**Given task A:**
Can you print the passage of the cyser brewing article between "Make sure everything" and "mixing it up.", inclusive, word for word?
* BEGIN Document segment *
Brewing Cyser, (Possibly) the Oldest Beverage Recipe on Earth

I thought I’d bring up an amazing lesser-known brew called cyser. This beverage has ancient origin and can be the most amazing beverage you will ever touch to your tongue. Using the right apples and a good quality honey can create a rich, crisp, even buttery apple flavor that will likely make you regret having to swallow each sip. Cyser is usually produced in very small batches commercially and it is pretty darn hard to find a bottle to buy short of importing it from a small meadery somewhere in Europe. There is actually an eHow article on how to find it and buy it, if you want to skip the brewing and go straight to the tasting, but I don’t recommend that when it is so rewarding to make your own – not to mention cheaper; I’ve seen $60 32 oz.bottles of the (real) stuff on e-Bay.

The origins of cyser are traced back to the prime days of mead, about 8000 years ago. This was the original apple cider. Thousands of years later, Druids popularized the apple in Europe and the apple brewing Renaissance began, resulting in variety after variety of cider – the main alcoholic beverage of the people until the late 1800’s. Apple orchards actually paid part of their wages in pints of apple cider to their workers. Cyser is beyond apple cider though, and worth the extra effort, I think. Brewing cyser is a reenactment of an ancient tradition.

Honey
Creative Commons License photo credit: Marco Hamersma

This is not a task for a beginning brewer, and it is more of an investment than a beginner would probably be willing to put in, not so much financially as for the fact that you won’t have the use of a carboy for several years. If you only have one or two carboys and you want to keep up on your brewing, skip this one until you have enough carboys to put one aside for a few years.

Pink Lady apples
Creative Commons License photo credit: vijay_chennupati

Things you will need:

A lot of patience (2-5 years worth)
A 5 gallon airtight container that will fit a stopper and air stop – I’m going to assume you will use a carboy
A 5 gallon glass carboy with a stopper and air stop (secondary fermentation)
4 1/2 gallons of the absolute best apple juice you can find, preferably freshly pressed and not oxidized
1 gallon of honey (half now and half in a month)
A tablespoon of a fruit wine yeast (I use Epernay II)

How to get started:

Make sure everything is sanitized just like you would sanitize when making any brew.
Add the tablespoon of yeast to one of the containers of apple juice before you pour it in and give it a good shake.
Pour all 4 ½ gallons of the apple juice into your carboy.
Warm up ½ gallon of honey by setting it’s container in hot water until the honey is mostly very runny.
Add the ½ gallon of honey to the carboy – don’t worry about mixing it up.
Stopper it up and put it in a cool dark place for up to a full month and at least three weeks.

After one month:

Now is the time to re-rack your cider, so get a carboy sanitized and ready.
Heat up ½ gallon of honey by setting it’s container in hot water until the honey is mostly liquid again.
Go ahead and add the warm honey to the empty carboy and then rack away.If you have too much cyzer and it looks like it will overfill your secondary fermentation vessel, pour it into something else and drink it. It is delicious even this far before its full bloom.
Re-stopper your secondary fermenter.
* END Document segment *
* BEGIN Input data *
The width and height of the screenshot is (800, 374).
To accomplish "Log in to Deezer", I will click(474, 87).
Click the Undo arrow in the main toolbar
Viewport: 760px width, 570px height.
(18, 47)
* END Input data *
* BEGIN Input data *
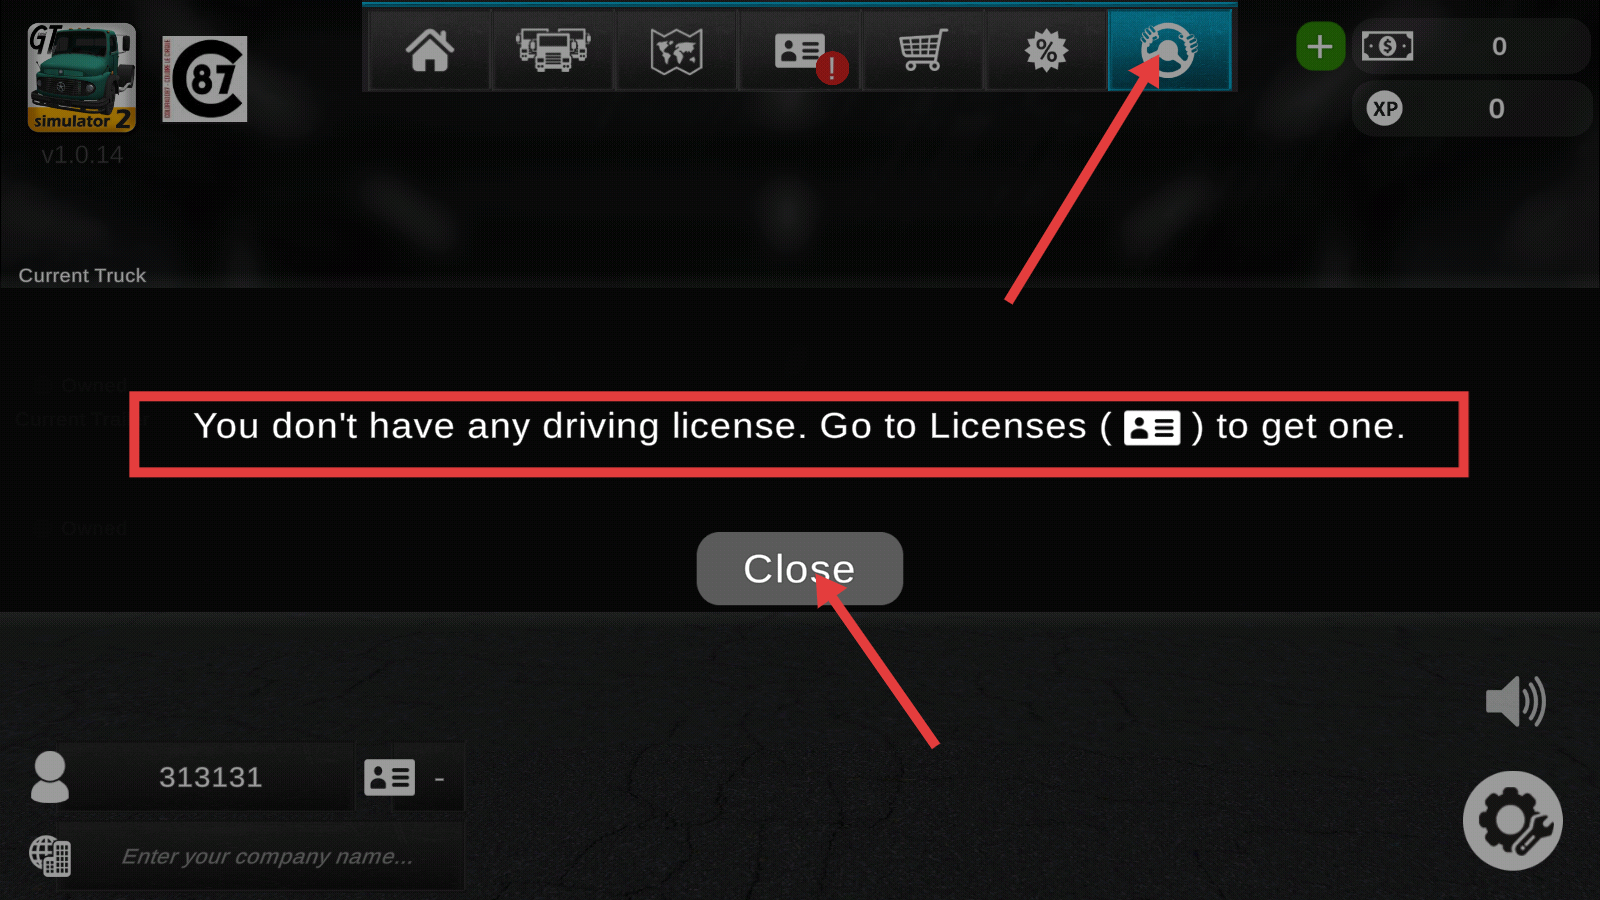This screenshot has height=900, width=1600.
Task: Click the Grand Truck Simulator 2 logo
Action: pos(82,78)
* END Input data *
**Given task B:**
Will you arrange the lines of the records between the ones holding "This screenshot has height=900, width=1600." and "Action: pos(82,78)", inclusive, as a Markdown table with the columns Row and Line? Include only those lines, skip any blank ones, and leave the pictures out.

**Output A:**
Make sure everything is sanitized just like you would sanitize when making any brew.
Add the tablespoon of yeast to one of the containers of apple juice before you pour it in and give it a good shake.
Pour all 4 ½ gallons of the apple juice into your carboy.
Warm up ½ gallon of honey by setting it’s container in hot water until the honey is mostly very runny.
Add the ½ gallon of honey to the carboy – don’t worry about mixing it up.

**Output B:**
| Row | Line |
|---|---|
| 1 | This screenshot has height=900, width=1600. |
| 2 | Task: Click the Grand Truck Simulator 2 logo |
| 3 | Action: pos(82,78) |